Exercise instructions: From the passage on database indexes, reproduce word for word the stretch that begins at "Our hash table" and stops after "pairs doesn’t matter.".

Databases from the ground up Part II

11 min readOct 1, 2020

We last left off at hash indexes. We explored how hash indexes sped up the retrieval of data by keeping the offset of the key within a hash table. Also, we explored how they come under two pitfalls.

Our hash table must fit in memory, if the number of unique keys exponentially grows then reading from these hash tables would become expensive.
Range Queries are not efficient. Since each key is unique from one another then it would hard perhaps finding all keys that are from Sajeed00001 to Sajeed00004. We would have to do an individual lookup on each key.

Let’s look at another indexing structure that does not suffer from these limitations.

SSTables and LSM-Trees

In hash indexes, let’s remember that values with the same key that occur later in our segment file take precedence over values that are earlier. Other than that, the order of the unique key-value pairs doesn’t matter.

Stored data:
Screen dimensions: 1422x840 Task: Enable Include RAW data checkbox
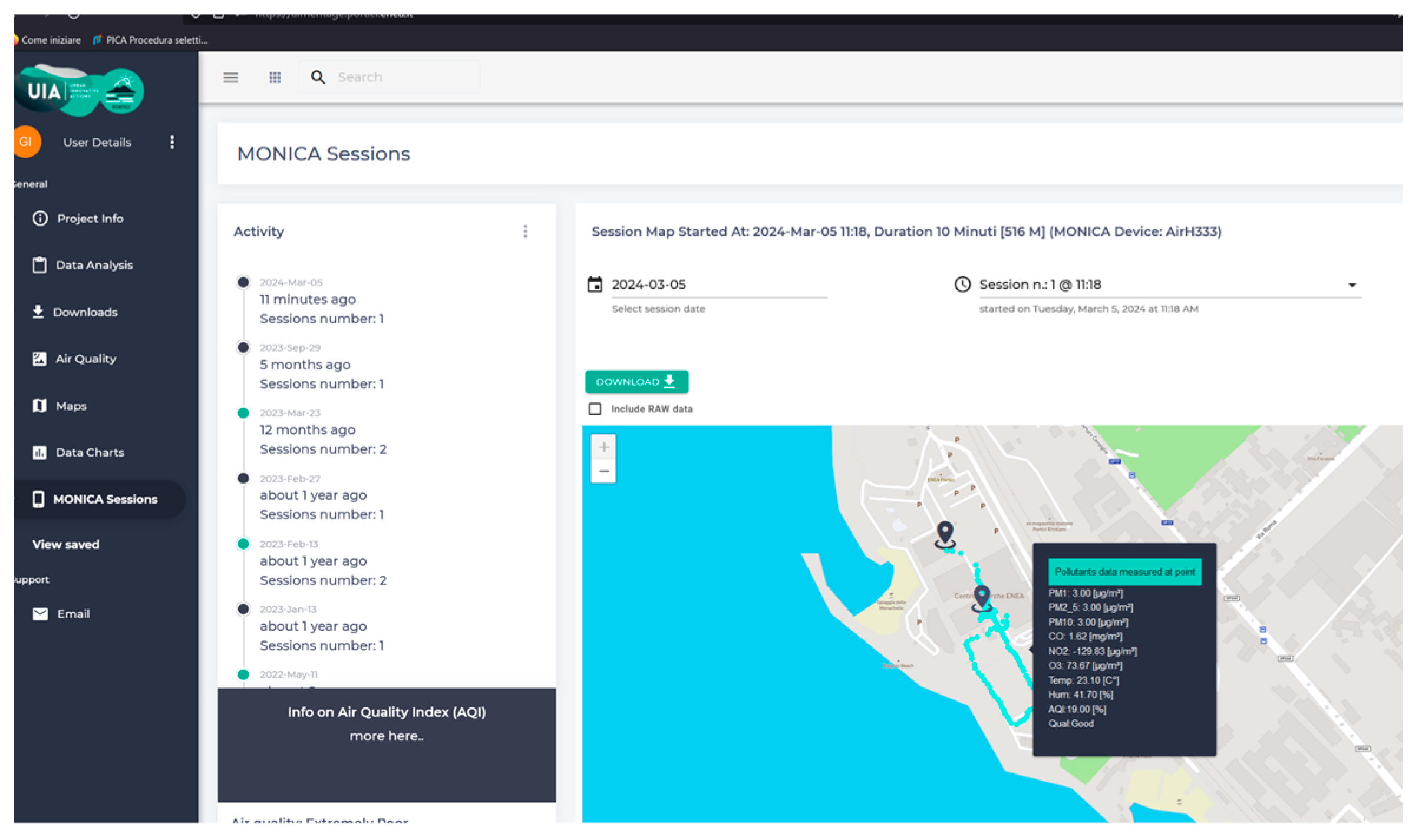[595, 409]
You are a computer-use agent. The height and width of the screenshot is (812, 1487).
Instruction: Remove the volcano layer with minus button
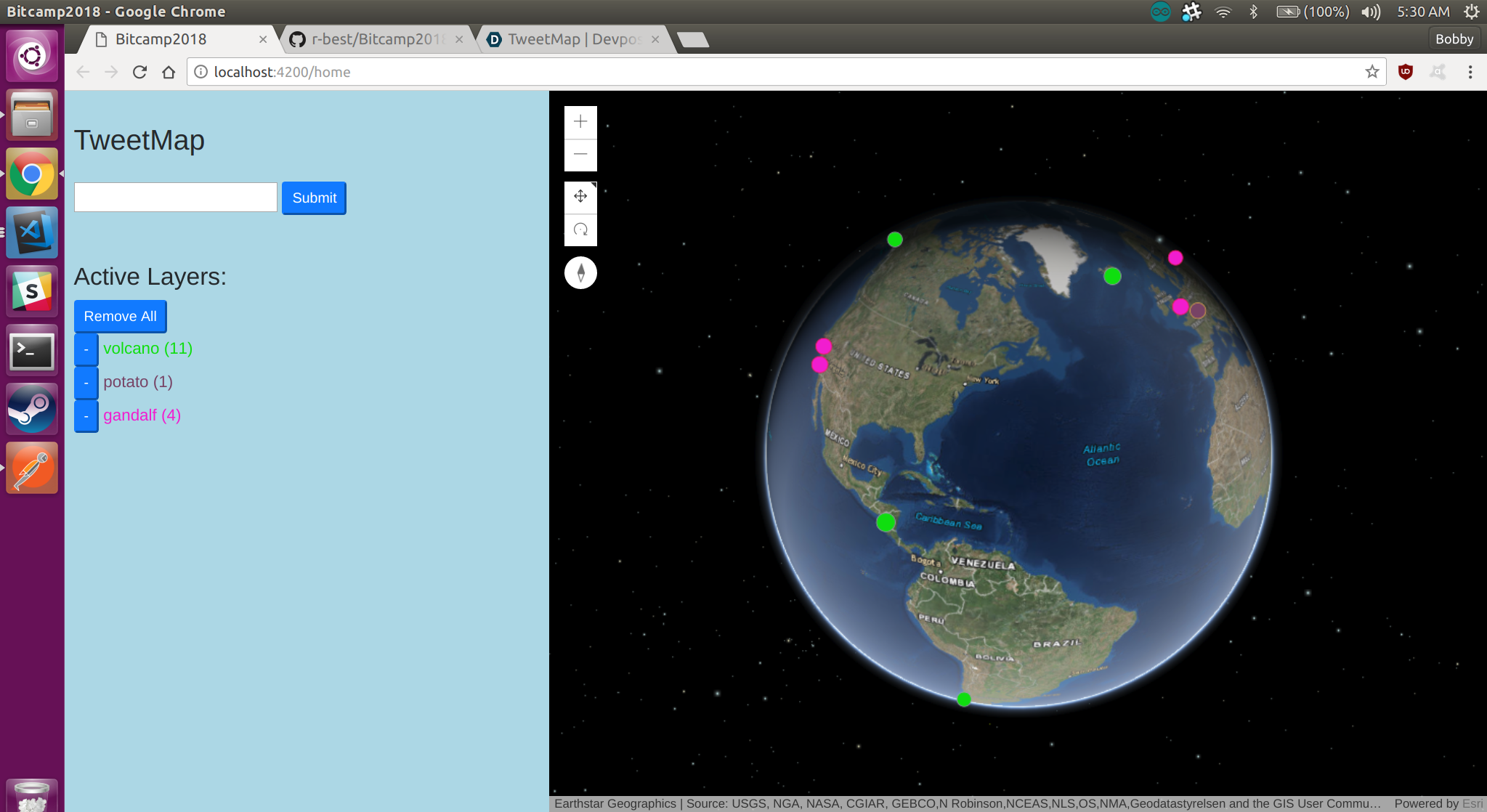point(86,349)
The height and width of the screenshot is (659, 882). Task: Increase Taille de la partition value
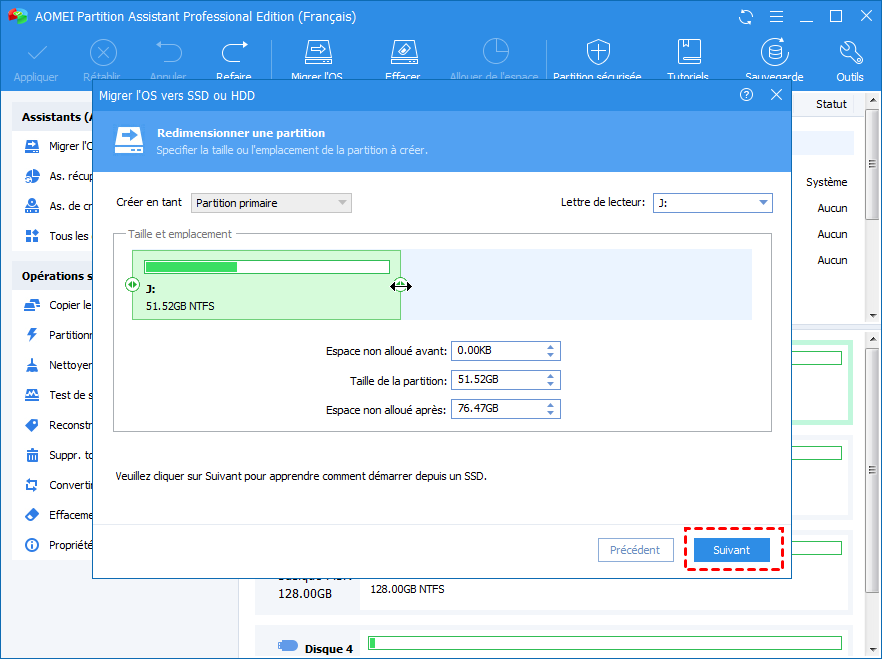[550, 376]
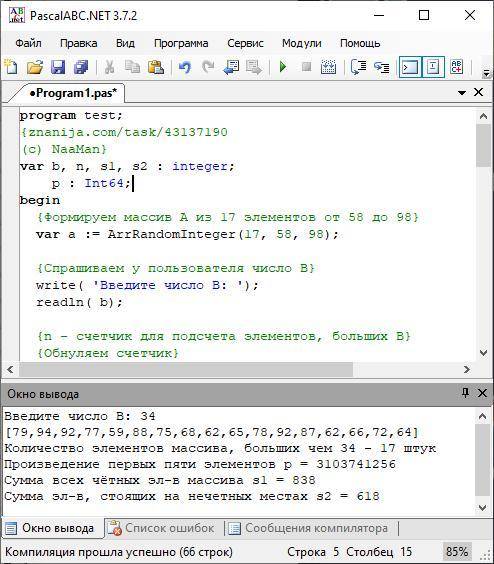Switch to the Сообщения компилятора tab
Image resolution: width=494 pixels, height=564 pixels.
click(308, 528)
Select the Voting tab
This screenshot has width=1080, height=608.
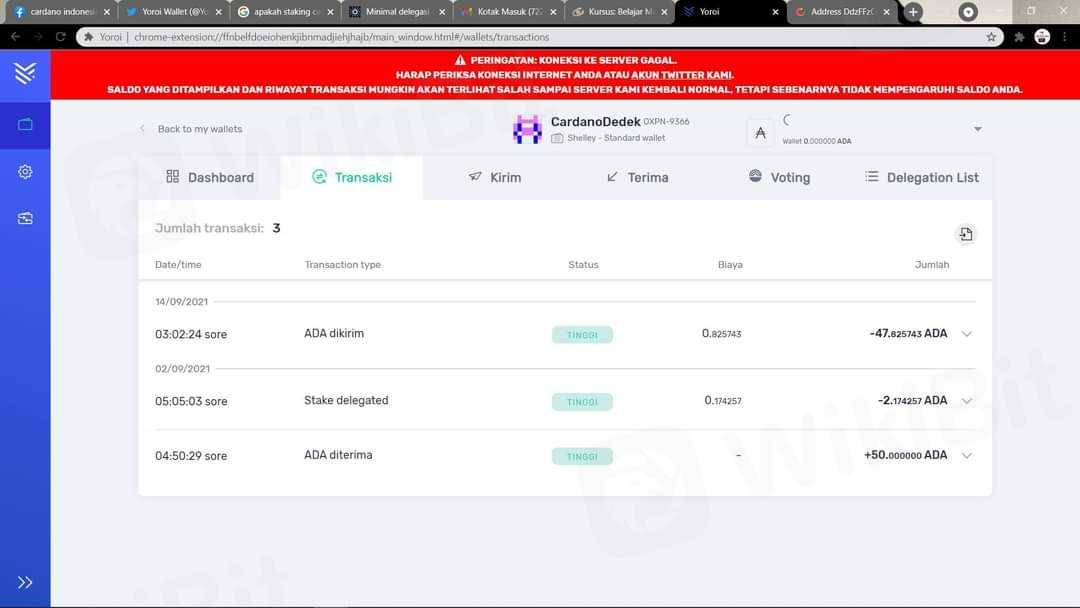pyautogui.click(x=779, y=177)
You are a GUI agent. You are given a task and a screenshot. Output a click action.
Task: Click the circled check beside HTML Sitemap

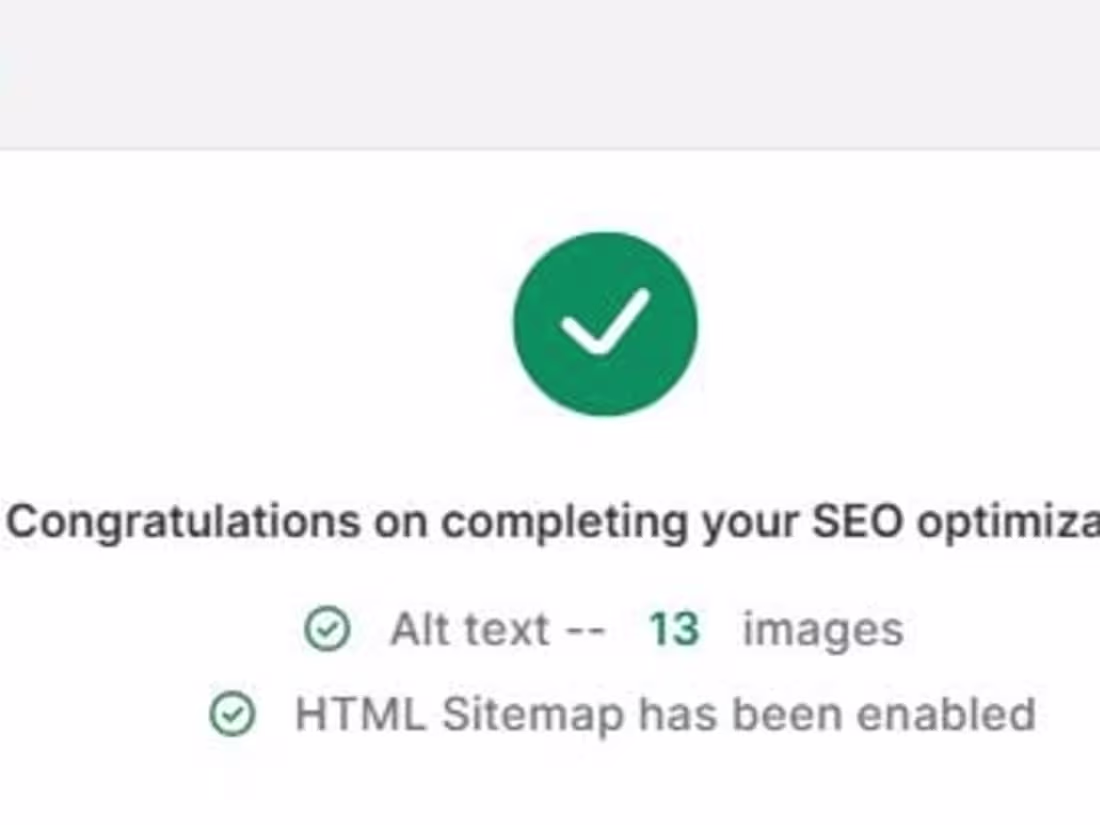232,714
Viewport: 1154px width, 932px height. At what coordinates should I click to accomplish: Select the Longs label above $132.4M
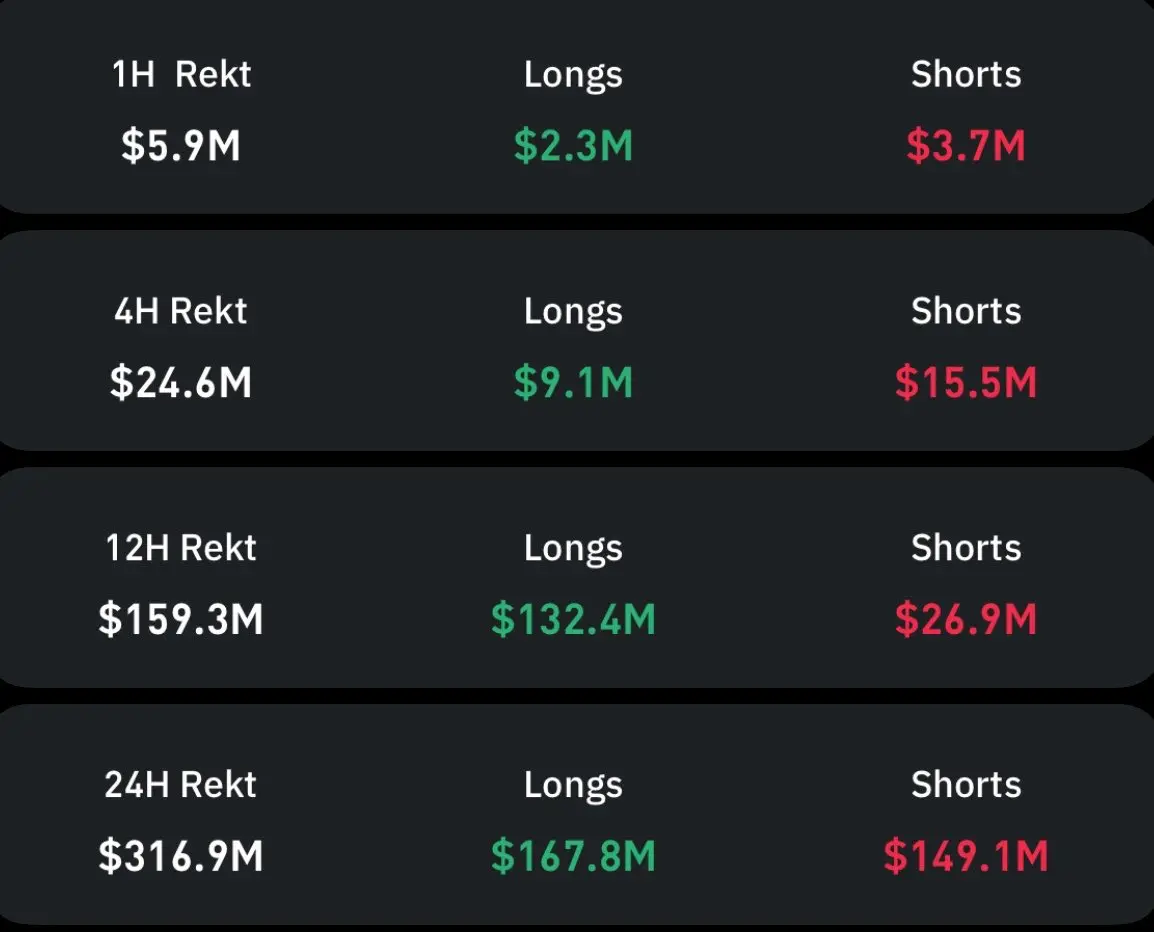[x=573, y=548]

Answer below:
Our hash table must fit in memory, if the number of unique keys exponentially grows then reading from these hash tables would become expensive.
Range Queries are not efficient. Since each key is unique from one another then it would hard perhaps finding all keys that are from Sajeed00001 to Sajeed00004. We would have to do an individual lookup on each key.

Let’s look at another indexing structure that does not suffer from these limitations.

SSTables and LSM-Trees

In hash indexes, let’s remember that values with the same key that occur later in our segment file take precedence over values that are earlier. Other than that, the order of the unique key-value pairs doesn’t matter.